Returning to the Criterion of Falsifiability: Some Thoughts on the Article by S.Yu. Kolomiytsev
Natalya Martishina
The article was written as a response to a previously published (Ideas and Ideals, 2018, No. 3) article by S. Yu. Kolomiytsev “About Unfalsifiable Scientific Statements and Ideas”. The author, agreeing with a number of positions of this article, discusses some of its ideas. Primarily, the criticism concerns the thesis that the criterion of falsifiability unjustifiably narrows the scope of knowledge identified with its help as scientific, and that there is such a type of knowledge that does not meet the criterion of falsifiability but it has a scientific status. According to the author of this article, for applying of the criterion of falsifiability, we must take into account some conditions. First, the required falsifiability of knowledge is potential, i.e. falsification does not have to be available just at this stage of the development of science.

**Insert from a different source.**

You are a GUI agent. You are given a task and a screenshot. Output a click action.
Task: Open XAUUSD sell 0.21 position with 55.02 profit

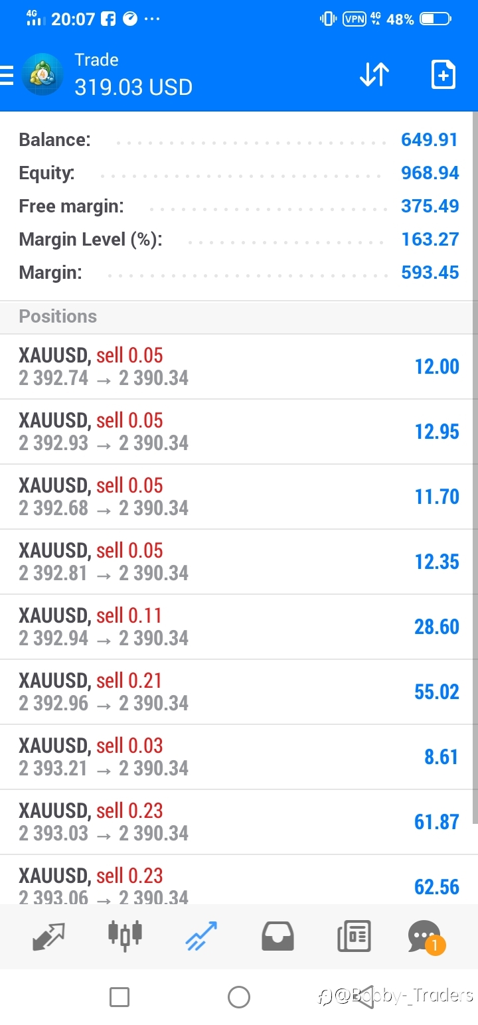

Secondly, this criterion is intended to solve the problem of demarcation of science and knowledge that lies outside of it, and may be less effective in other, even close cognitive situations. Thirdly, the qualification of a theory as non-scientific does not mean that it is certainly unacceptable or erroneous. From the point of view of the modern epistemological paradigm, not only the science but also other types of cognition may give reliable and useful knowledge. The article discusses the thesis of S. Yu. Kolomiytsev that some fundamental ideas (for example, the idea of the atom) originally were not falsified but were already scientific. The author justifies an alternative assessment: these ideas were initially true, since they corresponded to the objective reality, but at the same time they were not scientific, since they could not be developed by means of scientific knowledge. The reality of some object does not mean that all judgments about it automatically fall into the category of scientific; after all, metaphysics is also a doctrine of reality, although, as a rule, deeper than directly observable reality. Thus, arguments aimed at limiting the criterion of falsifiability actually refer to attempts to expand it to a range of problems that it is not intended to solve. One of the normative directions for the application of the criterion of falsifiability is the demarcation of science and pseudo-scientific theories; pseudo-scientific knowledge often has a “built-in” protection against falsification. The article describes some techniques of such protection.